After that, she says, “I kind of shut down.” She drank, did drugs, whatever it took, she said, to numb herself. “I felt like nothing. Vulnerable. Less than. Angry. Hurt. Scared. Like I wasn’t protected and like I should be able to protect myself.”

She went to Fort Stewart, Ga., where a major invited her to a barbecue at his home. No one else was there, she said. He tried to rape her, and she fought him off. After that, she began having discipline problems for her attitude and would hide in the hospital where she worked. She began to drink and do drugs more.

Finally, McGrail left the Army, because “I didn’t think I could keep it together anymore.”

In 1999, a doctor’s exam triggered flashbacks of the rape, and she was in a state of panic for weeks.
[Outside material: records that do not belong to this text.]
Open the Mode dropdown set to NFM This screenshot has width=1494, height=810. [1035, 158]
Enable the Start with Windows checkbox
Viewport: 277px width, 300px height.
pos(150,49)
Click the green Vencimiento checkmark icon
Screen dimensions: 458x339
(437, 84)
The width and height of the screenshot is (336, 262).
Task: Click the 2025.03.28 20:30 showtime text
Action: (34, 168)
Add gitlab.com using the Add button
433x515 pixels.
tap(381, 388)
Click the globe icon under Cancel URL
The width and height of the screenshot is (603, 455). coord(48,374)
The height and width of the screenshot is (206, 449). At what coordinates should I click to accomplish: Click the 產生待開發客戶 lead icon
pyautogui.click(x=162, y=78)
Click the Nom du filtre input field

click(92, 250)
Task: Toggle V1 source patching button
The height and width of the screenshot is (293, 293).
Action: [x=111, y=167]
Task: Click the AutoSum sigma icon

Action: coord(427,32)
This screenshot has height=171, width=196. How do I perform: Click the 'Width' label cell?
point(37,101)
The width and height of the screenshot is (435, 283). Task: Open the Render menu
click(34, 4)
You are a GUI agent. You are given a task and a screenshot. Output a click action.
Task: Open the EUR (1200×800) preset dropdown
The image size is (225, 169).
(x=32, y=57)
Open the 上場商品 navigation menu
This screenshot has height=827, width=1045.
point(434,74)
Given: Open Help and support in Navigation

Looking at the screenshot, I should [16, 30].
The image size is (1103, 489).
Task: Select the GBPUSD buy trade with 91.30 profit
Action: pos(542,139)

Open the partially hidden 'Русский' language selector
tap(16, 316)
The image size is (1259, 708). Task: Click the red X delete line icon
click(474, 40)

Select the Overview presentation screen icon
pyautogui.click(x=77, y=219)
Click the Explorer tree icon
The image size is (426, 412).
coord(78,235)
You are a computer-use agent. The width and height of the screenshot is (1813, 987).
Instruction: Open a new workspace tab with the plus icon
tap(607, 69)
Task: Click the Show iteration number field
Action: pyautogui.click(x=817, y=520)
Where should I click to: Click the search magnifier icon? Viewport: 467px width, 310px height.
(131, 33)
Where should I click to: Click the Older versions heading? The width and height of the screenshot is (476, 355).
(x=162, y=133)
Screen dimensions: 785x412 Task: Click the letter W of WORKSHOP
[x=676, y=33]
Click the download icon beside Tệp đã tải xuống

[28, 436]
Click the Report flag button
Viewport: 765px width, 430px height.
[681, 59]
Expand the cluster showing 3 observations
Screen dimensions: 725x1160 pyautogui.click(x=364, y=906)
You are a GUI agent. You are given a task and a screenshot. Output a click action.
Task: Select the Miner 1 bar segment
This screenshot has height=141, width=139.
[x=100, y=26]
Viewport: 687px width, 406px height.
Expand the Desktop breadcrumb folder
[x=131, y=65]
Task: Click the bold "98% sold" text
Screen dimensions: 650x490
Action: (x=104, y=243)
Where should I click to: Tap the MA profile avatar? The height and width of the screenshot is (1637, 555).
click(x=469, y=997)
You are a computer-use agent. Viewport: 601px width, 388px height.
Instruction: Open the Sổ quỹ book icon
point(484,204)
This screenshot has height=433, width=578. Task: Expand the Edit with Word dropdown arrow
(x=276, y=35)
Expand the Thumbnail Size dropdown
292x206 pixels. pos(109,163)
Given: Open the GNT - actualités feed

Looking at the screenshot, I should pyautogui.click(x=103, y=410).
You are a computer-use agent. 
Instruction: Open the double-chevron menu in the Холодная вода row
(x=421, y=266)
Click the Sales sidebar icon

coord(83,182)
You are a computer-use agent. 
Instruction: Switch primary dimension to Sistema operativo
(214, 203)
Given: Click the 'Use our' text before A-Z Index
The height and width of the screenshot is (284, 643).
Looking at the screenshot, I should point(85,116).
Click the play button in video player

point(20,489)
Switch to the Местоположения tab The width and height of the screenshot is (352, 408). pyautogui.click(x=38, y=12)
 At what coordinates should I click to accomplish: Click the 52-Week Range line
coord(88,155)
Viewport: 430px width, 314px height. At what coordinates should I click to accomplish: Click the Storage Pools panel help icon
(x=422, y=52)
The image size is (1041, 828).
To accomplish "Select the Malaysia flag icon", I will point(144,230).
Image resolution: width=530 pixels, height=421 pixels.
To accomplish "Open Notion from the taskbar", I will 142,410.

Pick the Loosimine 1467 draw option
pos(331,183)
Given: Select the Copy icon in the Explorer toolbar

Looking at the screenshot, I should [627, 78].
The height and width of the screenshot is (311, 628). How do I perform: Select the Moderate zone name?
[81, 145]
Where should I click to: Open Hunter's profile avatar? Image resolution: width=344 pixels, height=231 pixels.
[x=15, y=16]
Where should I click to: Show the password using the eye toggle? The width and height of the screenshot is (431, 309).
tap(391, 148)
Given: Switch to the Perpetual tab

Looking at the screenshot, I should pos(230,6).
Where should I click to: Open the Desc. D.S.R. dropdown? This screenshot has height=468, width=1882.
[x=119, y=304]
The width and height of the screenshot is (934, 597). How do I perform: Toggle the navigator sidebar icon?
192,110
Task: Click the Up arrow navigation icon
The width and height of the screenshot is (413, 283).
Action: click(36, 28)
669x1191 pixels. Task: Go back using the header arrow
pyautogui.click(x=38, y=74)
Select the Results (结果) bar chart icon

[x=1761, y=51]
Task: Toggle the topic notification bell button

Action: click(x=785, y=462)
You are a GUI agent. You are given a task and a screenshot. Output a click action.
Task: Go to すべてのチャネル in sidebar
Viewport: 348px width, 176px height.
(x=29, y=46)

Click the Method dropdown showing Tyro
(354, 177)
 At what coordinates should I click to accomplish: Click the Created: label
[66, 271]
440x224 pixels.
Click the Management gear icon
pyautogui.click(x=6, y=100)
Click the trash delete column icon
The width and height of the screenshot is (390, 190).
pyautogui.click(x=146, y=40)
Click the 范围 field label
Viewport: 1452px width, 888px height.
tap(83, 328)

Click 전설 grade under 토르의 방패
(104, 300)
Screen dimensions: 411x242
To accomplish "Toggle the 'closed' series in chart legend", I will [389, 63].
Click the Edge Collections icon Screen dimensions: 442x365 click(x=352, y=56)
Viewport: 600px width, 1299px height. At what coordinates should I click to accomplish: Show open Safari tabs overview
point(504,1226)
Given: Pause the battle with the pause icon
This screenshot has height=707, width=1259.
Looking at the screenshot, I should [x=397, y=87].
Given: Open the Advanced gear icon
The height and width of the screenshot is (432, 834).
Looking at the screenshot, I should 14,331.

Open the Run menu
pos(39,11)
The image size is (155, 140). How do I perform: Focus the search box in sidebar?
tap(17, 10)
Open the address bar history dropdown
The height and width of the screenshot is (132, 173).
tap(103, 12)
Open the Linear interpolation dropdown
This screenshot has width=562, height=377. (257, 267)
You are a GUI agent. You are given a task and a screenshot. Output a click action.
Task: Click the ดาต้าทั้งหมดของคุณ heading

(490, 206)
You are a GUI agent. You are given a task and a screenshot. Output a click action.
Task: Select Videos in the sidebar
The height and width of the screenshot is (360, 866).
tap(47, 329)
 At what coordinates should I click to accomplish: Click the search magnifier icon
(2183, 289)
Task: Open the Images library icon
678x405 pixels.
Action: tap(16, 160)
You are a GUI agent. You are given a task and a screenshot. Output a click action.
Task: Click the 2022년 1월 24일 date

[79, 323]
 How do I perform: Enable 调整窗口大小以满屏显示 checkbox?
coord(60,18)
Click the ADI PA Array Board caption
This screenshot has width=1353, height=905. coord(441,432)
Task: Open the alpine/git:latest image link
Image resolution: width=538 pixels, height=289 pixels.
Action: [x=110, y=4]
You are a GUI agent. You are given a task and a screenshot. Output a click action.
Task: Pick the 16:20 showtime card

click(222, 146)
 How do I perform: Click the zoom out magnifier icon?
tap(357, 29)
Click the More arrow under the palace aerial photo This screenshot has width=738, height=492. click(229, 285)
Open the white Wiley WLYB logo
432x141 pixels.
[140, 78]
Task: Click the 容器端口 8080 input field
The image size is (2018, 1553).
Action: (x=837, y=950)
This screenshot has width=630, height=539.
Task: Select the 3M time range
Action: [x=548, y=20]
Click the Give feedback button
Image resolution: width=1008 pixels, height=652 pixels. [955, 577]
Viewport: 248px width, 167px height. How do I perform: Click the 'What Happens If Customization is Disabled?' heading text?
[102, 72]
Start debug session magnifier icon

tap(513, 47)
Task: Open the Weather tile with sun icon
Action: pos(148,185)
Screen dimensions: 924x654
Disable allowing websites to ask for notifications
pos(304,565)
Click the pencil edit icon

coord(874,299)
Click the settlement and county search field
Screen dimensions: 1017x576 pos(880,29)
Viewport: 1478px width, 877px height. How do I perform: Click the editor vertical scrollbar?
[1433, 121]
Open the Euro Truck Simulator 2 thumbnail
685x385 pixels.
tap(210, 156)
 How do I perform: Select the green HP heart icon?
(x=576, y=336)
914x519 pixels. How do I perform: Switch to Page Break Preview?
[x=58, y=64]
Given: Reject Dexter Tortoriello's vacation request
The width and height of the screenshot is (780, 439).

She hasn’t worked since.

“Everything crumbled. Like I was living on a tower of cards and someone knocked one out. Now I’m working on building something substantial.”

McGrail, who lives in Florida, was told she could not get service benefits because she had no proof of her assaults, and she is appealing that decision, records show.

Now her days are scheduled around therapy and medications. “Not what I had envisioned for my life.”